I created a list of users that are popular on LinkedIn. You can just research it via Google and there are a lot of lists about this.

When I try to scrape users and also user’s posts, the first challenge started :)

LinkedIn Requires Login to Scrape User Posts

The solution was easy. I need to log in and then set the cookies to my Puppeteer script. I did it.

Also, I write a login script then I can log in via script automated.

Then I started to get post content, likes, shares and etc.

After 2 hours I understand I am making a mistake :( The posts have “see all” and my crawled data mostly have less content.

Then I improved my script and recursively started to click the necessary buttons to get the true content.

After that, I TRUNCATE my table and started scraping again. In this part, I need to find a solution for these types of mistakes and also updates because every time I can’t scrape the data from scratch.

So I found a solution (I don’t want to share this part because I am still using :D) I found a URL about posts and I directly go with a unique identifier and scrape the posts and get the updates easily.

The second and biggest challenge was my account has suspended.

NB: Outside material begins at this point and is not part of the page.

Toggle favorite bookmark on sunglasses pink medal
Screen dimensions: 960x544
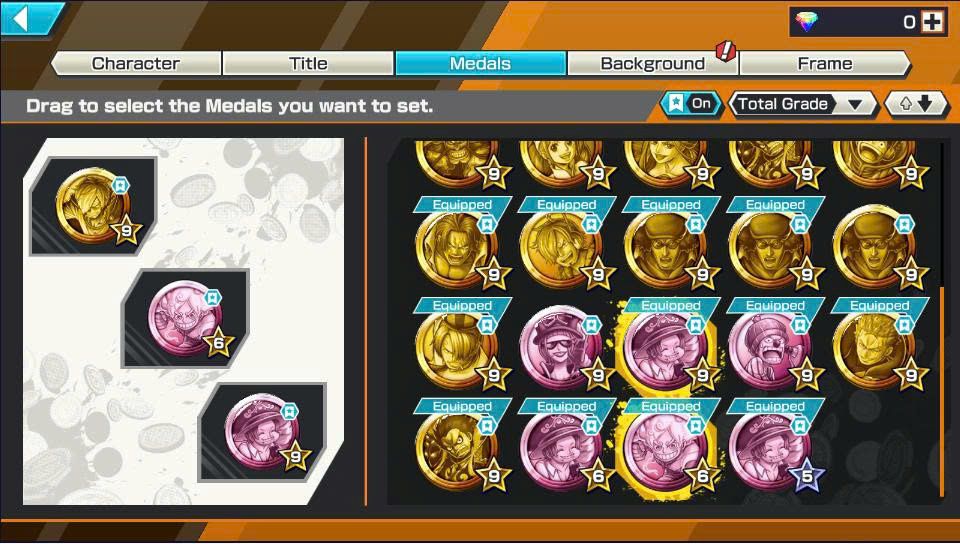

Linkedin Banned the Scraping Account

When I start I know one day my scaping accounts will be banned. This is the nature of web scraping, but here we are to find solutions for that.

My first solution is that most people do the same, opening new accounts with a script and continuing scraping. But in this part, LinkedIn has good limitations. In the registration process, they are sending email confirmation. Also, this is not a big problem, I can open the email box and just copy the confirmation numbers and etc. But LinkedIn also wants to solve the captcha. This is a problem for me :)

So I know they are some services to solve captchas but I don’t want to pay money for them and also it will require development again for me.

So in this part, I need to protect my scraping accounts from getting banned.

Random clicks and random waiting processes applied

How I Scraped More Than 100.000 Posts on Linkedin image 2

The main problem, I really don’t know how LinkedIn decides to restrict accounts. In this part, the only solution is to try fail try :)

So firstly I put some random delays before clicking anything on the page. After that, I started to wait randomly when I changed a page. It is generally random (5–40 secs).

This solved my problem a little bit, but after a while, I still get banned :D

When I tried to solve these problems, another different problem occurred.

The puppeteer script randomly clicks and redirects to another page

Accidentally opens a new window, redirects, and clicks to the message page and this breaks my scraping logic.

So I researched and found a solution in Puppeteer. If you guys encounter the same problem, just research the RequestInterception.

In this article, I am done and I will share other solutions in the upcoming articles. This is a long story and web scraping is not easy :)